Study Links Family History With Intracranial Aneurysm Ruptures

CINCINNATI—Small unruptured intracranial aneurysms rarely require surgical or endovascular interventions, with doctors preferring instead to manage them medically by urging patients to quit smoking or to control their blood pressure.

New information from a team that includes University of Cincinnati (UC) researchers, however, indicates that patients with a family history of intracranial aneurysm (an abnormal bulging outward of one of the arteries in the brain) have a 17-times greater rate of rupture than those without such a history and that their aneurysms may therefore need to be managed more aggressively through surgery or endovascular intervention.

The study, led by Joseph Broderick, MD, chairman of the neurology department at UC, was recently presented at the American Stroke Association International Stroke Conference in San Diego and published online in the journal Stroke. It will appear in the journal’s June print edition.

Researchers examined magnetic resonance angiographies (MRA) of 548 subjects from the international Familial Intracranial Aneurysm (FIA) study with a strong family history of intracranial aneurysm who also had a history of smoking or hypertension but no known intracranial aneurysm. (Because of MRA’s high cost, screening was limited to those subjects who were smokers or who had hypertension because they were considered to have the highest likelihood of an unruptured intracranial aneurysm.)

Of those 548, 113 (20.6 percent) were found to have an unruptured intracranial aneurysm—all but five were smaller than 7 millimeters. From those 113, the annual rupture rate was determined to be 1.2 percent. That’s approximately 17 times higher than the annual rupture rate for subjects with an unruptured intracranial aneurysm of similar size and no family history of intracranial aneurysm in the International Study of Unruptured Intracranial Aneurysm (0.069 percent).

“This changes the equation that physicians use to make decisions about whether or not they should clip or coil aneurysms,” says Broderick, research director of the UC Neuroscience Institute.

Both clipping (isolating an aneurysm from normal circulation via a surgical procedure) and coiling (a minimally invasive procedure that accesses the aneurysm from within the bloodstream) carry potential risks, particularly in older patients, so physicians have historically managed small aneurysms medically by controlling hypertensions and/or counseling the patient to quit smoking.

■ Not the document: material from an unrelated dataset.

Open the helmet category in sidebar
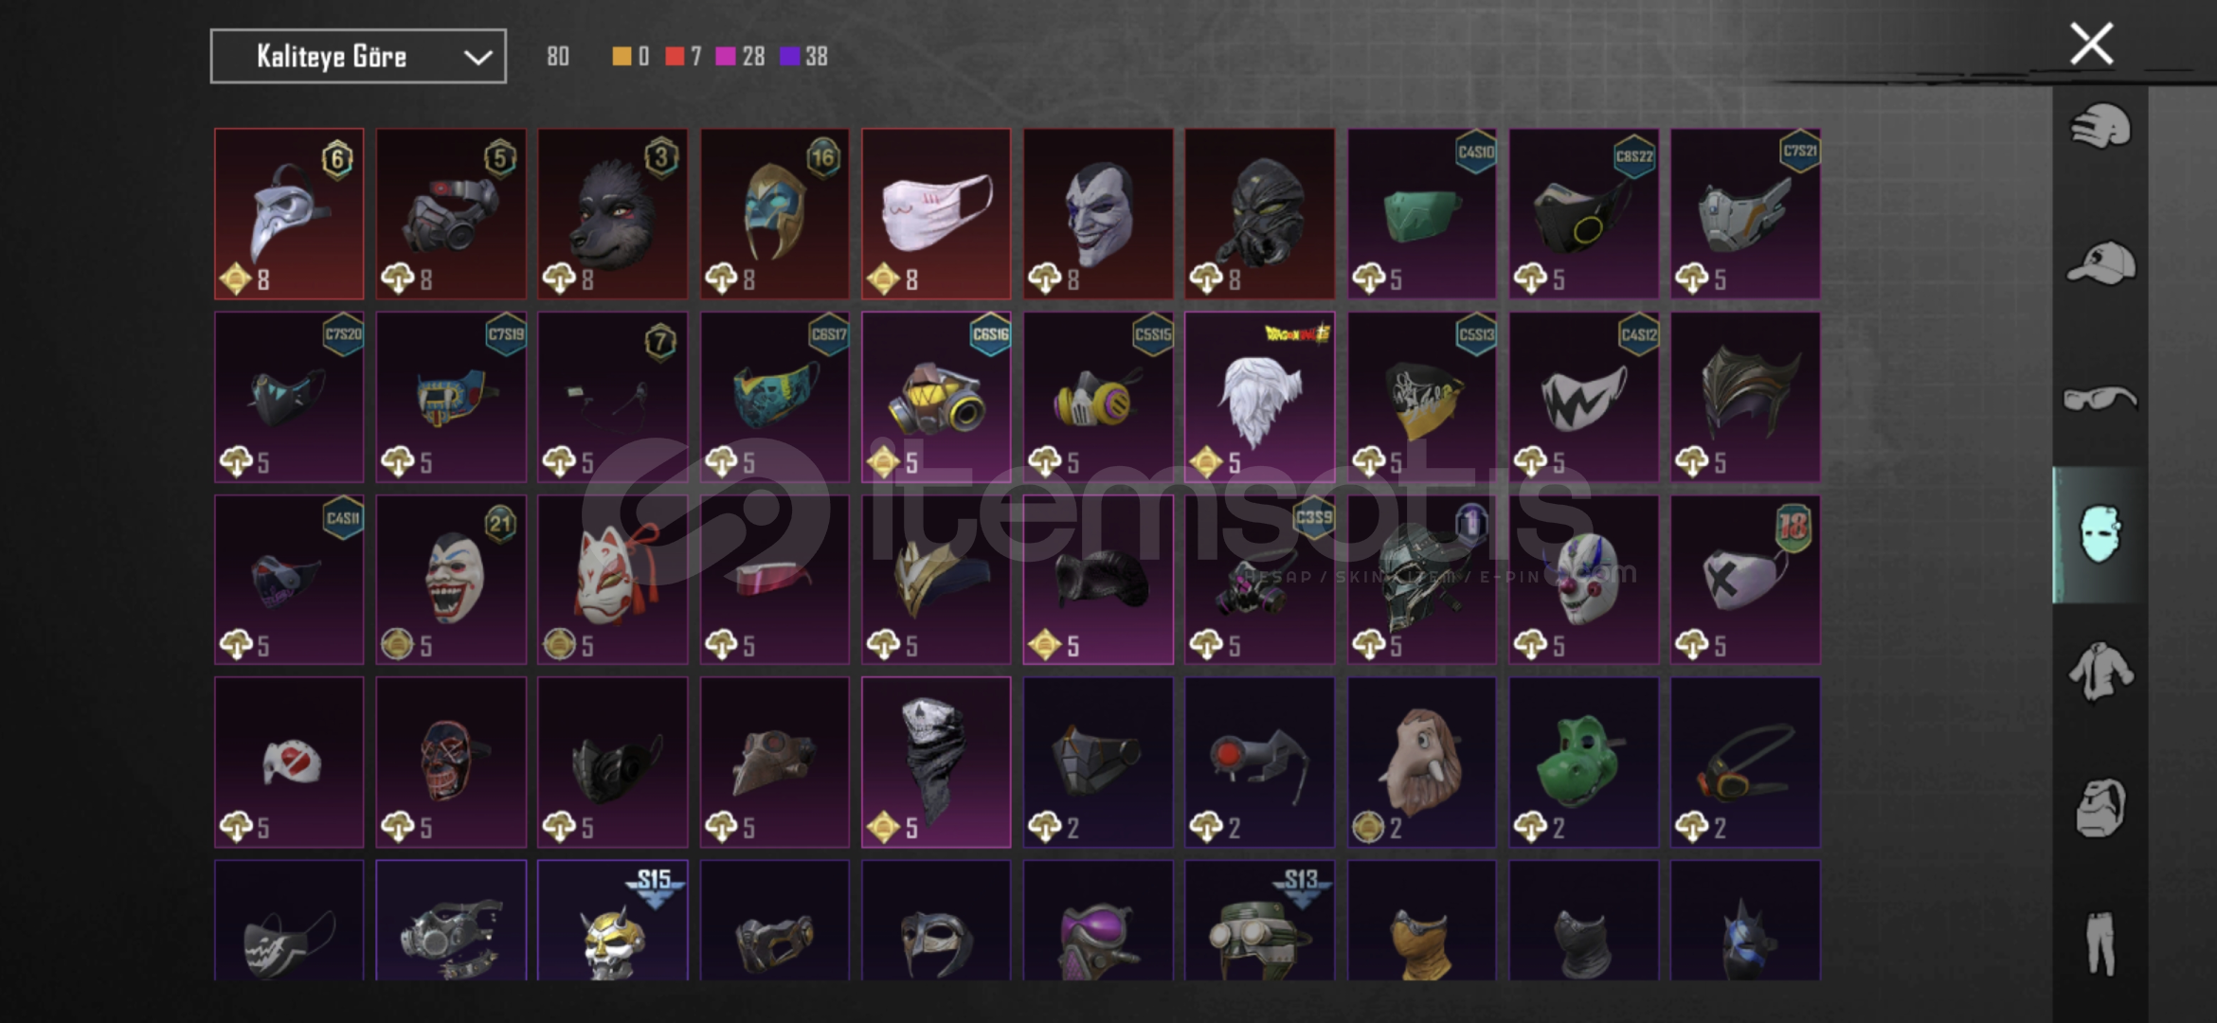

With this new information, Broderick says, “We should be thinking more strongly about clipping or coiling small aneurysms in patients with a family history of intracranial aneurysm, because their aneurysms are more likely to rupture if left untreated.”

Broderick recommends some type of brain imaging for patients with a family history of intracranial aneurysm, particularly if they smoke or have hypertension. And if they do smoke, they should quit as soon as possible.

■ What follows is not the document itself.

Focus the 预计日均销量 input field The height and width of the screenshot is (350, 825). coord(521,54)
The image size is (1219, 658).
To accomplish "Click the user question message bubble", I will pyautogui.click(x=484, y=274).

“That’s one thing people can do right away,” Broderick says. “Otherwise, it’s like putting a gun to your head and clicking the trigger until it goes off.”

The study was funded by a grant from the National Institute of Neurological Disorders and Stroke.

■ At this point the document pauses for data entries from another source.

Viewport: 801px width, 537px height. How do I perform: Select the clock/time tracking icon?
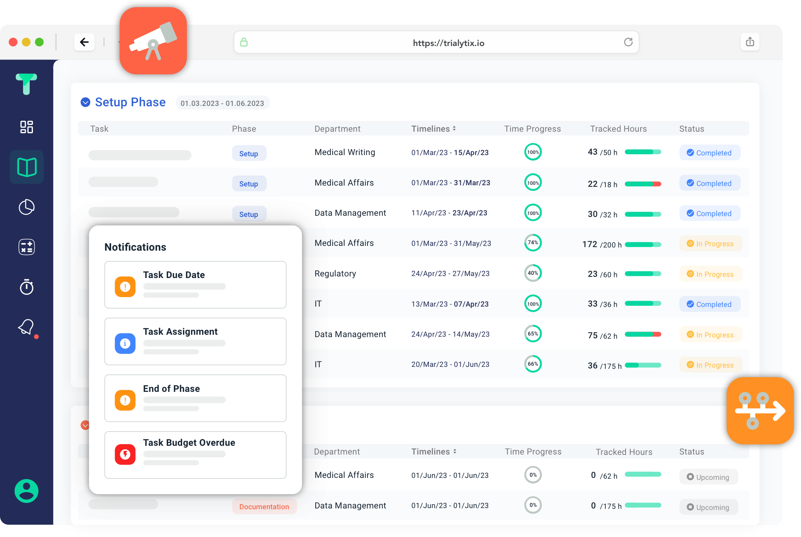click(x=26, y=286)
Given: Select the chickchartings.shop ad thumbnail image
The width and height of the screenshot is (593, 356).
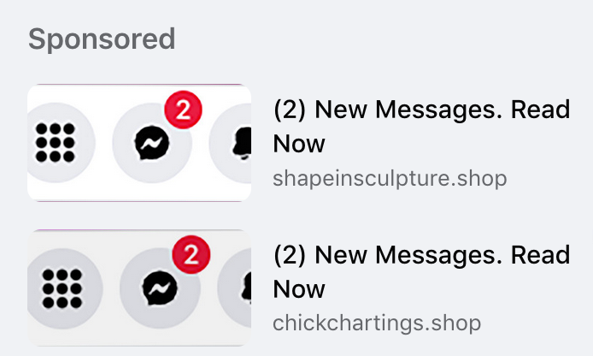Looking at the screenshot, I should click(139, 288).
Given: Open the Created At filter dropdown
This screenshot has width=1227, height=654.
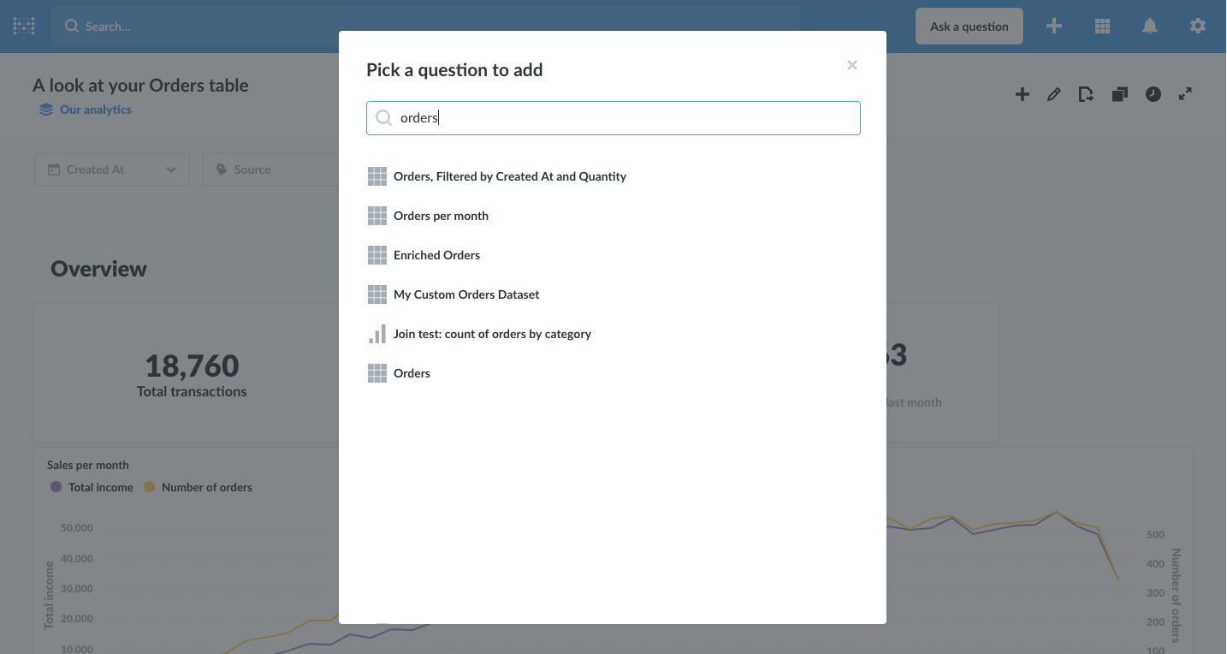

Co-authors include Matthew Flaherty, MD, Richard Hornung, DrPH, Dawn Kleindorfer, MD, Charles Moomaw, PhD, Laura Sauerbeck and Daniel Woo, MD, all of UC; Robert Brown Jr., MD, John Huston III, MD, and Irene Meissner, MD, of the Mayo Clinic; Craig Anderson, MD, of the George Institute for International Health, University of Sydney; Guy Rouleau, MD, PhD, Notre Dame Hospital, Montreal; Tatiana Foroud, PhD, Indiana University School of Medicine; and E. Sander Connolly, MD, Columbia University.